Tralee No. 11 – Palmer’s Peak
No. 11 is a brute of a par 5 at 548 yards all uphill. The only consolation is the stunning view of the coastal dunes and beaches from the 11th green.
No. 12 – Bracken
If there’s one spot on the course that you will want a group photo it’s on no. 12 tee. It’s near the highest point on the course and has spectacular views in all directions although photographer Dom didn’t really capture that here.
The hole itself is another Palmer brute – a 422 yard par four that is the number one stroke hole, not only on this course, but in the entire country. There is an impossibly narrow serpentine fairway with a colossal drop off to the left. Both Brian and Peter hit their second shots into it and were prepared to take a penalty stroke when Dom, like a mountain goat, disappeared over the edge, found both balls and to their credit both players reached the green with their third shots. It was a turning point in the match.
While devilishly hard to play, No. 12 nonetheless is one great golf hole.
Tralee No. 13 – Brock’s Hollow
At only 130 yards, but all carry, No. 13 is a very fitting par three to follow No. 12. It’s all about club selection here and Dom advised taking two more clubs than you normally would for a shot like this. He was right as some of us who didn’t listen found out. If your ball goes deep into the hollow it becomes so steep that you simply can’t get down to it without risking serious injury. If you go long the bank on the other side is also quite steep and it’s very easy to hit your second shot over the green and into the hollow. No. 12 and 13 are great examples of Arnie using the natural terrain to create a golf hole that almost seems to be naturally there already.
No. 14 – Crosty
More great views from the tee on No. 14. Those dunes are on the other side of inlet from the course and give a bit of an idea of the type of ground Arnie was presented with when asked to build this golf course.
This 388 yard par 4 is a bit of a respite. Despite its medium length it plays all downhill and is quite reachable in two.
This is the approach shot on 14 which is kind of daunting for lefties who slice like me.
Tralee No. 15 – Poulgorm
This is the risk/reward short par 4 that I think every course should have. It deserves to be seen from above to appreciate this 267 yard hole.
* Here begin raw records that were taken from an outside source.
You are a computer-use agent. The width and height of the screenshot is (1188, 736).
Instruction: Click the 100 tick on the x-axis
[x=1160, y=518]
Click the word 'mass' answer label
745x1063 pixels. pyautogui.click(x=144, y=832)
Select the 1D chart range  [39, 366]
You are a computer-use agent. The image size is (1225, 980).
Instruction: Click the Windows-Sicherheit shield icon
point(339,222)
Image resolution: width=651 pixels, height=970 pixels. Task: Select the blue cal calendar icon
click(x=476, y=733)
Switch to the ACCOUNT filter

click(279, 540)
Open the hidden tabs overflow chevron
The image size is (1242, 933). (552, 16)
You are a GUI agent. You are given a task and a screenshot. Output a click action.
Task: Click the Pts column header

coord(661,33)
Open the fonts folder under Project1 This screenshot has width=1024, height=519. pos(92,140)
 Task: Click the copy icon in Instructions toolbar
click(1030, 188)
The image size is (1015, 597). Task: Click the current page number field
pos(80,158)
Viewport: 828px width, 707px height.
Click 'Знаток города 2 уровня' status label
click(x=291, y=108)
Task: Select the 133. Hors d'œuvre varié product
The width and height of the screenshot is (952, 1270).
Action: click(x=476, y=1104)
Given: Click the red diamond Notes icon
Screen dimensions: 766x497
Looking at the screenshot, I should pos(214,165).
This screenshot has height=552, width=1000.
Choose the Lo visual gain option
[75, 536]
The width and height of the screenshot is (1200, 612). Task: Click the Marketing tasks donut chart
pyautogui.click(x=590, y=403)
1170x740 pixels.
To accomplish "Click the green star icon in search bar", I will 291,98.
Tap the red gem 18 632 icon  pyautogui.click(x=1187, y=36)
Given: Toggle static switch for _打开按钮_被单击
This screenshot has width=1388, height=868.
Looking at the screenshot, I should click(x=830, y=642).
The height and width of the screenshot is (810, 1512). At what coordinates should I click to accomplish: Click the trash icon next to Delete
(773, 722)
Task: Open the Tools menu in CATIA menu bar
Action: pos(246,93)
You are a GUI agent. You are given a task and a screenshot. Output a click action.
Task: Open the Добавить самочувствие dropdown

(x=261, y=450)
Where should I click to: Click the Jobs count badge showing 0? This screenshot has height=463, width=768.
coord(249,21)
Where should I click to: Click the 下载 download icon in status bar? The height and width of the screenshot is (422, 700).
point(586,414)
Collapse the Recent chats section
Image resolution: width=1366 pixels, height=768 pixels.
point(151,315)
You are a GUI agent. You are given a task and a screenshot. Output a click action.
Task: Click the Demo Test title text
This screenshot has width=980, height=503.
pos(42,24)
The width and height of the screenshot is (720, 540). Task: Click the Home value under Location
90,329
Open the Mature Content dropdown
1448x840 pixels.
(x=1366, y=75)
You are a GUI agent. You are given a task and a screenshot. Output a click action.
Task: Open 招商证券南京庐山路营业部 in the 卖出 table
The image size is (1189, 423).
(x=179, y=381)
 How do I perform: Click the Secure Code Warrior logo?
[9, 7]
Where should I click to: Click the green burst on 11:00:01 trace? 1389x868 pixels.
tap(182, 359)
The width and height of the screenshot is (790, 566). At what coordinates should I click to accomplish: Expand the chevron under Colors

This is what you see from the tee. The green is somewhere out there to the left well above the two bunkers. Dom advised hitting just a mid iron out about 150 yards and then there is just a wedge in. Sounds easy, but only one of us managed to get the Goldilocks shot required. Pete went too long and was blocked out by the huge mound. I went too short and still couldn’t see the green. Brian went too far right and had a long iron in. Only Don landed it in the right spot which is an area only about thirty yards wide, if that.
No. 16 – Shipwreck
The final par three is short, 138 yards and sweet and again all carry, but to a very large green.
Tralee No. 17 – Ryan’s Daughter
A simply spectacular looking par 4. Not long at 337 yards, but very tight. This is the last hole where the ocean is in view and you’ll want to look back along the strand and know that memories of playing this course will linger for a long time.
This is the view from the tee box.
No. 18 – The Goat’s Hole
Arnie ends the course with this quite tame and short double dogleg 452 yard par five. Just avoid the traps and par is very doable.
I mentioned we had a match going – well here are the victors with Dom Lyne and I’m the one taking the photo. Congrats to Peter and Brian. I’m sure they never thought I’d say that in print.
However, nobody feels like a loser after playing Tralee. Thank you Arnold for designing this great gift to golf.